Scala Web Scraping: A Step-by-Step Guide for Developers
Scala web scraping fits naturally into JVM data pipelines, sharing types and libraries with your Spark, Akka, and Kafka code. This guide covers everything you need to ship a production scraper: environment setup, library selection, pagination, JavaScript rendering, anti-bot mitigation, and structured data export. Including when a managed scraping API is the smarter call.
Kipras Kalzanauskas
Last updated: Jun 12, 2026
14 min read

TL;DR
- Use Scala Scraper (backed by jsoup) for static HTML extraction; its >> and >?> operators give you type-safe selectors in far fewer lines than raw Java.
- Paginate with Future.traverse for numeric offsets or a recursive LazyList for "next" link discovery.

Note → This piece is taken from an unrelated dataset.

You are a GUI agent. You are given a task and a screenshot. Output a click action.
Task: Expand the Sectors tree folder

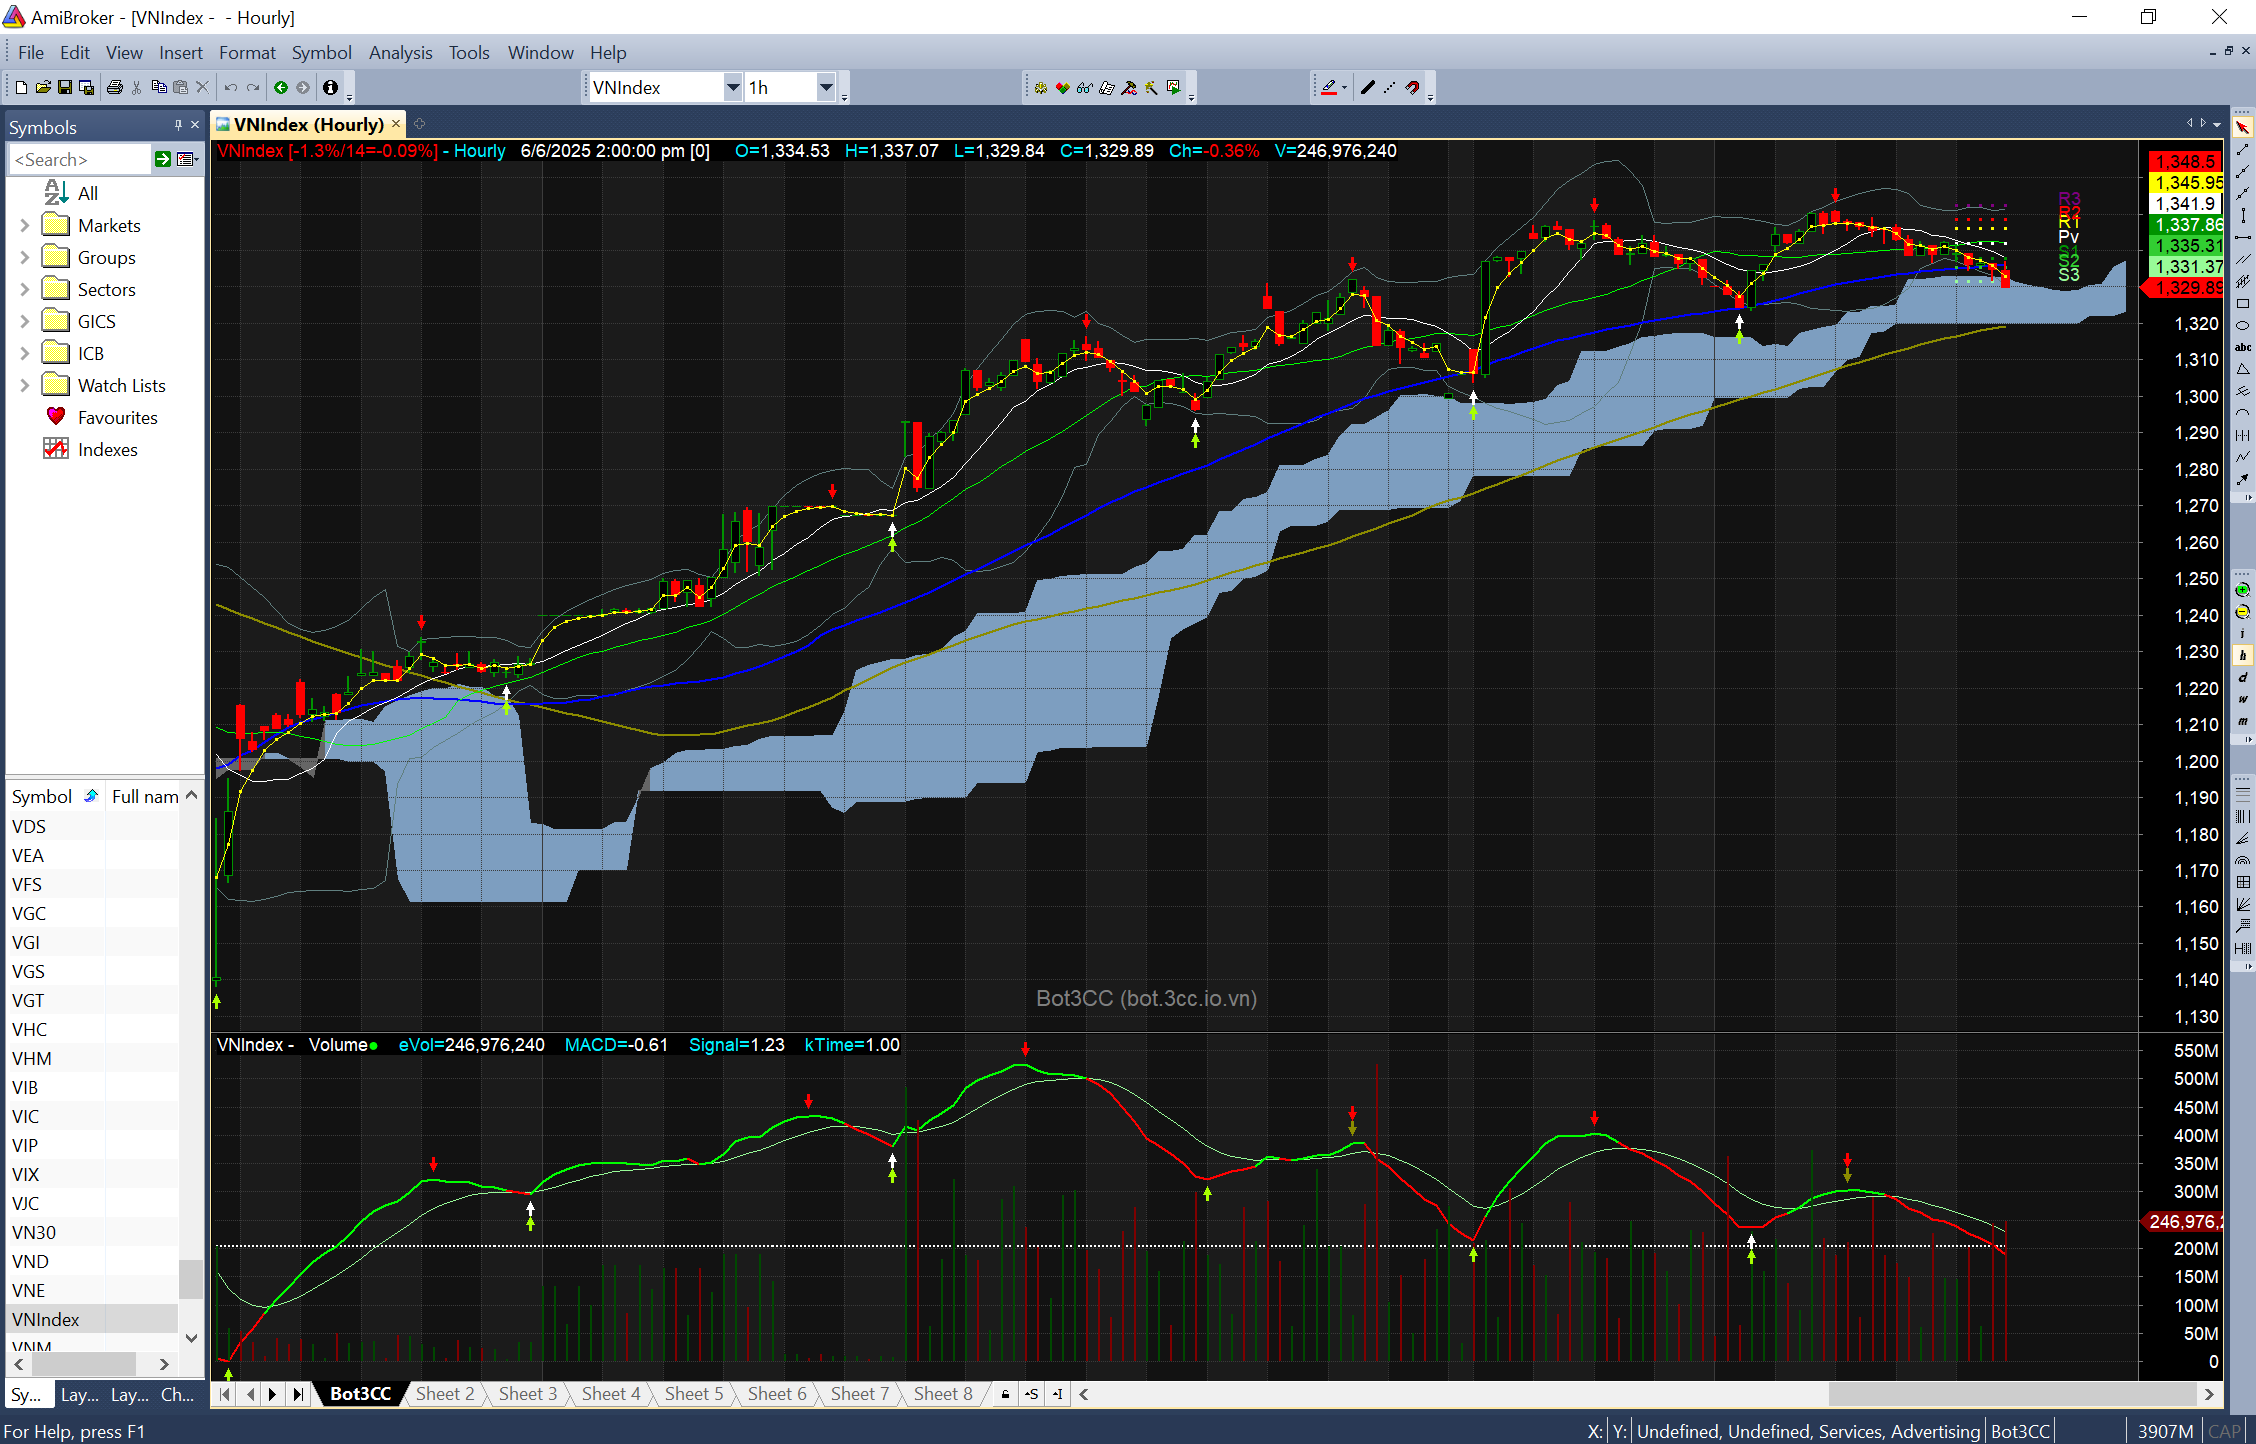click(x=25, y=290)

- For JavaScript-rendered pages, route requests through the Decodo Web Scraping API – feed the returned HTML straight into Scala Scraper without changing your extraction code.
- Export to CSV with kantan.csv, JSON Lines with circe, or a database with Doobie; pick based on whether you need one-off snapshots or a queryable, deduplicated history.
What is Scala?
Scala is a statically typed, multi-paradigm language that runs on the JVM and compiles to the same bytecode as Java. Every Java library is directly callable from Scala – no bindings, no wrappers.
The language blends object-oriented and functional programming: classes and inheritance from the OO side, plus immutable collections, pattern matching, higher-order functions, and for-comprehensions from the functional side. Two versions are actively maintained: Scala 2.13 (broadest library compatibility) and Scala 3 (improved type system, cleaner syntax). All libraries referenced in this guide work on both.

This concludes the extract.